**Work task**
In the excerpt below on writing and generative AI, what was Mesopotamian cuneiform first used to create?
[Reading passage]
If we couldn’t inherently know “who says so?”, we could at least hope to know “why should we believe this?” – and when most of what got written down was records of trade and industry, the shared motive all around was accuracy. Mesopotamian cuneiform, “the world’s first abstract writing” (observes the frequently-worth-reading Tim Harford), wasn’t used for poetry or correspondence, but to create the world’s first accounts – and soon afterwards, to make contracts. Adds Harford, “Writing wasn't a gift from the gods. It was a tool that was developed for a very clear reason: to run an economy.” (I guess this makes cuneiform the lineal ancestor of COBOL, which may turn out to last a comparably long time.)
Over time, though, people started to use writing for sharing of opinions and fictions, as well as to record transactions and to document future commitments. Furthering an agenda became, not an error or a distortion, but a principal use of the technology – and we therefore needed an entire apparatus of qualification. We invented auditors and editors; when the volume of writings grew to global scale, we invented search engines that attempted to weigh relevance and credibility of writings with algorithms reflecting people’s evaluations. Google PageRank would be among the examples – but note well that the final consumer of the information that’s served up by a search engine still gets to see a “says who?”, providing at least an opportunity for critical filtering.
What then of generative AI? One of my colleagues here at Salesforce said a week ago, correctly, that “their job is to generate from a prediction, and there is no concept of truth.” This isn’t a bug that can be fixed: it’s an inherent either-or between two different and incompatible goals for these systems. As noted by Stephen Wolfram, “there’s an ultimate tradeoff between capability and trainability: the more you want a system to make ‘true use’ of its computational capabilities, the more it’s going to show computational irreducibility, and the less it’s going to be trainable. And the more it’s fundamentally trainable, the less it’s going to be able to do sophisticated computation.” There is no “says who?”; there is no fitness function that rewards improvement of accuracy; there is no explicit visibility, let alone editability, of the components that have been mashed up into the output that we receive from a prompt.
[/Reading passage]
[Record excerpts]
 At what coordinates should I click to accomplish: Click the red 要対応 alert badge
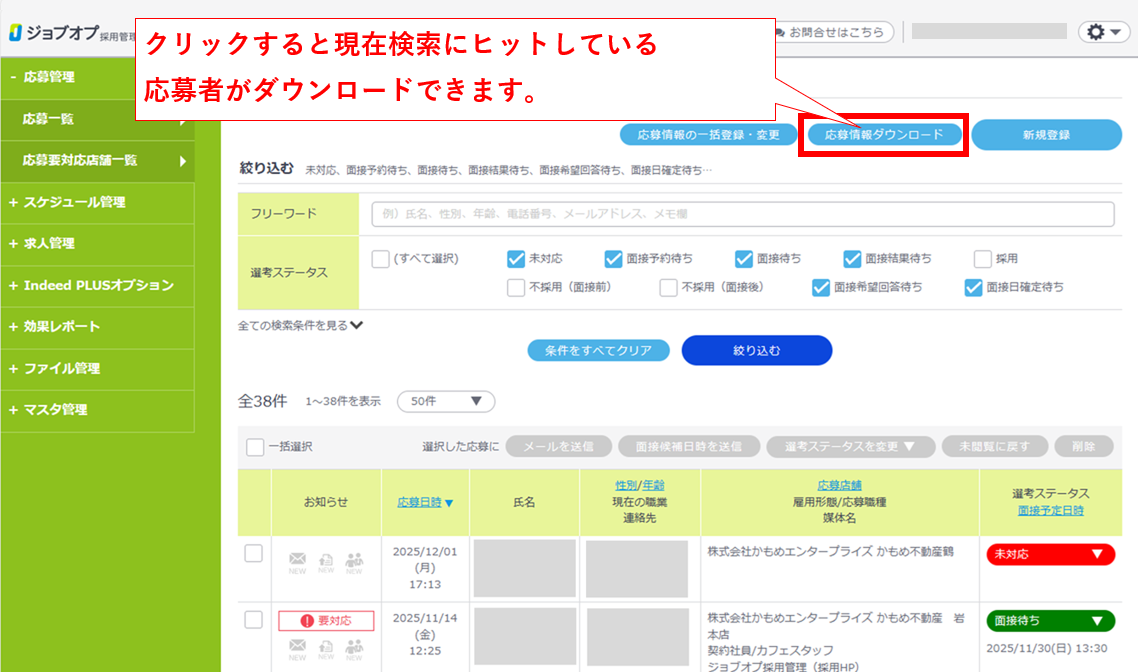(x=326, y=621)
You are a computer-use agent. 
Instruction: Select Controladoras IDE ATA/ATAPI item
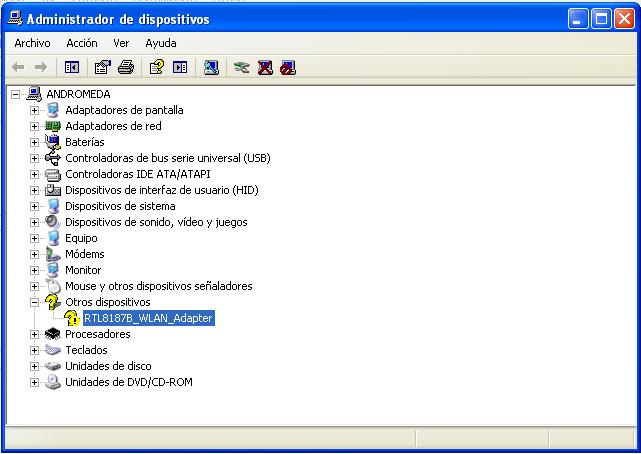click(x=137, y=174)
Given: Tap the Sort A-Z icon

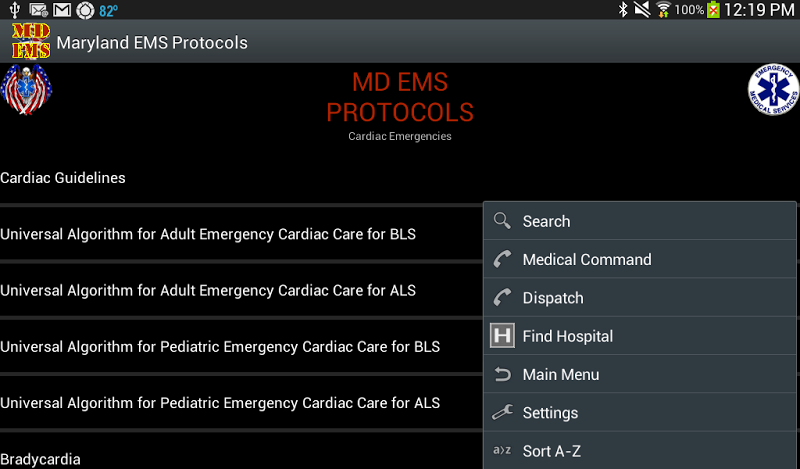Looking at the screenshot, I should click(502, 451).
[/Record excerpts]
**Response to the task**
The world's first accounts, and soon afterwards contracts.